Blog 123a
Humans are by nature kind people. Most of us would be completely incapable of deliberately making an animal suffer. But we’re duplicitous enough to let a proxy do what we can’t do - imprison them and kill them. In our minds we reconcile opposites, and with 99.9% general support we (the consumer) come out smelling like roses.
This is the ‘out of sight, out of mind’ syndrome. It’s ‘what our eyes don’t see our heart won’t grieve over’. We don’t make ethical decisions when shopping, so there’s no ‘heart or mind’ factor. We find food, we buy it, no contention. We see familiar packaging on the shelf, we reach for it (as we’ve done a thousand times before), drop it in the basket and take ownership of it at the check-out. Then it’s as good as eaten (since none of us have ever shelled out for some delicious food item and then not used it). And no worries when we do use it because we know there’s a never ending supply of more of it.

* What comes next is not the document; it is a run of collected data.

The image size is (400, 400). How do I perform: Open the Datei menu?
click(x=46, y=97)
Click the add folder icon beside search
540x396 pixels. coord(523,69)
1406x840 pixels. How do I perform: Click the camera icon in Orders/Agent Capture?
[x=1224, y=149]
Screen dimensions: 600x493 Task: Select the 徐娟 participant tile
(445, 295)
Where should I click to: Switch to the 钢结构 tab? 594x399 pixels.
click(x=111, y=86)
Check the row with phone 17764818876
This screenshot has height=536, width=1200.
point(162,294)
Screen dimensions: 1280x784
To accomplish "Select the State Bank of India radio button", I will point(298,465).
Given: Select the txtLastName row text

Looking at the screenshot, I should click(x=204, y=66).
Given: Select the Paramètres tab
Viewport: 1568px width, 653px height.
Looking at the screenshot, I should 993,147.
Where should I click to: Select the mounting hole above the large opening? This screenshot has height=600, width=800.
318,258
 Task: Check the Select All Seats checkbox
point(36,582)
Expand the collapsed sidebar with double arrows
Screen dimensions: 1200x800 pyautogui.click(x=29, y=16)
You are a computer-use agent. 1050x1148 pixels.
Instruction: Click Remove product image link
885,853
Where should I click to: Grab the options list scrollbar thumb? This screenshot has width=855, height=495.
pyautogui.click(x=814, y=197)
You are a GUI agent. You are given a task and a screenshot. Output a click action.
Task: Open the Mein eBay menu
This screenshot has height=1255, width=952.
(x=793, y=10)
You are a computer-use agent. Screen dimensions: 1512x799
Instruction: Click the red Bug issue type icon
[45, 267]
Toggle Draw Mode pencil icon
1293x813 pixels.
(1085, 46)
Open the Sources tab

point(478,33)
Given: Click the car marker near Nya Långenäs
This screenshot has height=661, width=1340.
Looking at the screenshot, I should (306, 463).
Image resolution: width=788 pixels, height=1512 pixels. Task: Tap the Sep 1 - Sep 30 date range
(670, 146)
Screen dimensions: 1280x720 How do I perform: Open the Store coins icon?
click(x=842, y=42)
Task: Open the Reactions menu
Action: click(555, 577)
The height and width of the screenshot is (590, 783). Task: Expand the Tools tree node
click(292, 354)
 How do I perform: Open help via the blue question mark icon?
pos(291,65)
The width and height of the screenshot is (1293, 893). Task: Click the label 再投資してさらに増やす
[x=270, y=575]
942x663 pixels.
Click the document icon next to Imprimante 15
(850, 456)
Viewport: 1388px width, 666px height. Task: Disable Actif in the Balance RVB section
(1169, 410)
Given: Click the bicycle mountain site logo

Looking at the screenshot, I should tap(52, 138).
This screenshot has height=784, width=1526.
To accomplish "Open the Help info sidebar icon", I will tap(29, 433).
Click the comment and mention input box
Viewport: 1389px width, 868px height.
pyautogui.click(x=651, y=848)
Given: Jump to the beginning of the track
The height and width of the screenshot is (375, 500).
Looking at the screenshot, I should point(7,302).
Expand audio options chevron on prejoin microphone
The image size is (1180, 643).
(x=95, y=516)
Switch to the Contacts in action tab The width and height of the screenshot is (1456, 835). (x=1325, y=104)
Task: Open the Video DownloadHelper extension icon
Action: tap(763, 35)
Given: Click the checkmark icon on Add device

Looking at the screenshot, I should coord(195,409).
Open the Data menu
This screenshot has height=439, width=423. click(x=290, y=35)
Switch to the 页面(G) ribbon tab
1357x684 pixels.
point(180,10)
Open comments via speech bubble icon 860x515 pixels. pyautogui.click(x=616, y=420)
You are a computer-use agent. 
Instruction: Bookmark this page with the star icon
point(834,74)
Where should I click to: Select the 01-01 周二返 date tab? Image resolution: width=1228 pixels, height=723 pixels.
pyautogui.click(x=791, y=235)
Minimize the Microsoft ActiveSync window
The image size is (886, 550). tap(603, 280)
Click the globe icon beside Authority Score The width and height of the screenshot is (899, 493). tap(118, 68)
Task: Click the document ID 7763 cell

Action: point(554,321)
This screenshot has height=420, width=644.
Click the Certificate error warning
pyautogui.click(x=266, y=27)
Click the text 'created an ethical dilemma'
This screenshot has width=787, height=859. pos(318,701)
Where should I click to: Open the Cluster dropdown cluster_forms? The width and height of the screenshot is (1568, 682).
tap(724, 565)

If we buy a battery egg or a leg from a lamb, we buy it because we want it. We have the support of our fellow humans when we refuse to concern our self about the way it was produced ... we buy it because it’s irresistible. No one is in favour of cruelty to animals but what shows up is a nasty fact of life - whenever animal welfare reforms are made, prices go up ... which is why they aren’t made ! Economics supersedes ethics. When we want something, we’ll buy it despite ethical reasons not to.
It’s interesting to note: bringing that thought out into the open is enough to stir a revolution.